» Problem to work on
The response must consist of all the records, retyped exactly.

Pixel coordinate grounding data

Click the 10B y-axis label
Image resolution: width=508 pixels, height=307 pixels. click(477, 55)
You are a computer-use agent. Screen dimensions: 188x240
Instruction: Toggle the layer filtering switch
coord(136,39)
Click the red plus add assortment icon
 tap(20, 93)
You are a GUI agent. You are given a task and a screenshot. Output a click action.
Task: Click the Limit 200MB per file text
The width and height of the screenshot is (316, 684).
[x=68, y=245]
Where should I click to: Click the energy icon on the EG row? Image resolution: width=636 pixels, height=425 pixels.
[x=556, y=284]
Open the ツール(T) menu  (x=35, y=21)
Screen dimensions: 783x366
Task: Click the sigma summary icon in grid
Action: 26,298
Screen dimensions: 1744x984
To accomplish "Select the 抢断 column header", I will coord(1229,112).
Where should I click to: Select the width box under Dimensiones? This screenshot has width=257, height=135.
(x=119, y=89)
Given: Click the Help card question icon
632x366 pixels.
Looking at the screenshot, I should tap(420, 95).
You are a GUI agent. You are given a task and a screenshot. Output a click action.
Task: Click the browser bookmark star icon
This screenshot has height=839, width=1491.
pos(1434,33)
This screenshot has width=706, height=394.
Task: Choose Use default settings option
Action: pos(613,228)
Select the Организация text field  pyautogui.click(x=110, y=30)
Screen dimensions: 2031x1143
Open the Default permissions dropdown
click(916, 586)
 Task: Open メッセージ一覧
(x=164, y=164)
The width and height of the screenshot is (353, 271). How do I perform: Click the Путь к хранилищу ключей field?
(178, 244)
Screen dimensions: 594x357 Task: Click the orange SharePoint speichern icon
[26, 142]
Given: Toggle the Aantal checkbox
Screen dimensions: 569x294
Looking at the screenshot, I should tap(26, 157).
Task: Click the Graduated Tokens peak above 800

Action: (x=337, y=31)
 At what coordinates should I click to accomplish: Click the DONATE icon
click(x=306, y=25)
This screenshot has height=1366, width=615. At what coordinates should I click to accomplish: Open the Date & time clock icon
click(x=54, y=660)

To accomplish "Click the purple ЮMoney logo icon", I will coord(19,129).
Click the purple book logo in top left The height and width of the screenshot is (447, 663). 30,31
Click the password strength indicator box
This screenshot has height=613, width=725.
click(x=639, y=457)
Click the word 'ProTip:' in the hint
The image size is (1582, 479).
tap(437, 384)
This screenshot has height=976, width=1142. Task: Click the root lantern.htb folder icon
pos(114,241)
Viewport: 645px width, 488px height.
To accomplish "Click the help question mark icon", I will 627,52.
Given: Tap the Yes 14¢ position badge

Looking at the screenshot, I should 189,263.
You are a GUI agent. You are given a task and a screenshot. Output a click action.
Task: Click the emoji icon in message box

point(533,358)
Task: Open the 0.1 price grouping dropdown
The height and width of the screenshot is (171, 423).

» Response
Click the 10B y-axis label
Image resolution: width=508 pixels, height=307 pixels. click(477, 55)
You are a computer-use agent. Screen dimensions: 188x240
Instruction: Toggle the layer filtering switch
coord(136,39)
Click the red plus add assortment icon
 tap(20, 93)
You are a GUI agent. You are given a task and a screenshot. Output a click action.
Task: Click the Limit 200MB per file text
The width and height of the screenshot is (316, 684).
[x=68, y=245]
Where should I click to: Click the energy icon on the EG row? Image resolution: width=636 pixels, height=425 pixels.
[x=556, y=284]
Open the ツール(T) menu  (x=35, y=21)
Screen dimensions: 783x366
Task: Click the sigma summary icon in grid
Action: 26,298
Screen dimensions: 1744x984
To accomplish "Select the 抢断 column header", I will coord(1229,112).
Where should I click to: Select the width box under Dimensiones? This screenshot has width=257, height=135.
(x=119, y=89)
Given: Click the Help card question icon
632x366 pixels.
Looking at the screenshot, I should tap(420, 95).
You are a GUI agent. You are given a task and a screenshot. Output a click action.
Task: Click the browser bookmark star icon
This screenshot has height=839, width=1491.
pos(1434,33)
This screenshot has width=706, height=394.
Task: Choose Use default settings option
Action: pos(613,228)
Select the Организация text field  pyautogui.click(x=110, y=30)
Screen dimensions: 2031x1143
Open the Default permissions dropdown
click(916, 586)
 Task: Open メッセージ一覧
(x=164, y=164)
The width and height of the screenshot is (353, 271). How do I perform: Click the Путь к хранилищу ключей field?
(178, 244)
Screen dimensions: 594x357 Task: Click the orange SharePoint speichern icon
[26, 142]
Given: Toggle the Aantal checkbox
Screen dimensions: 569x294
Looking at the screenshot, I should tap(26, 157).
Task: Click the Graduated Tokens peak above 800

Action: (x=337, y=31)
 At what coordinates should I click to accomplish: Click the DONATE icon
click(x=306, y=25)
This screenshot has height=1366, width=615. At what coordinates should I click to accomplish: Open the Date & time clock icon
click(x=54, y=660)

To accomplish "Click the purple ЮMoney logo icon", I will coord(19,129).
Click the purple book logo in top left The height and width of the screenshot is (447, 663). 30,31
Click the password strength indicator box
This screenshot has height=613, width=725.
click(x=639, y=457)
Click the word 'ProTip:' in the hint
The image size is (1582, 479).
tap(437, 384)
This screenshot has height=976, width=1142. Task: Click the root lantern.htb folder icon
pos(114,241)
Viewport: 645px width, 488px height.
To accomplish "Click the help question mark icon", I will 627,52.
Given: Tap the Yes 14¢ position badge

Looking at the screenshot, I should 189,263.
You are a GUI agent. You are given a task and a screenshot. Output a click action.
Task: Click the emoji icon in message box

point(533,358)
Task: Open the 0.1 price grouping dropdown
The height and width of the screenshot is (171, 423).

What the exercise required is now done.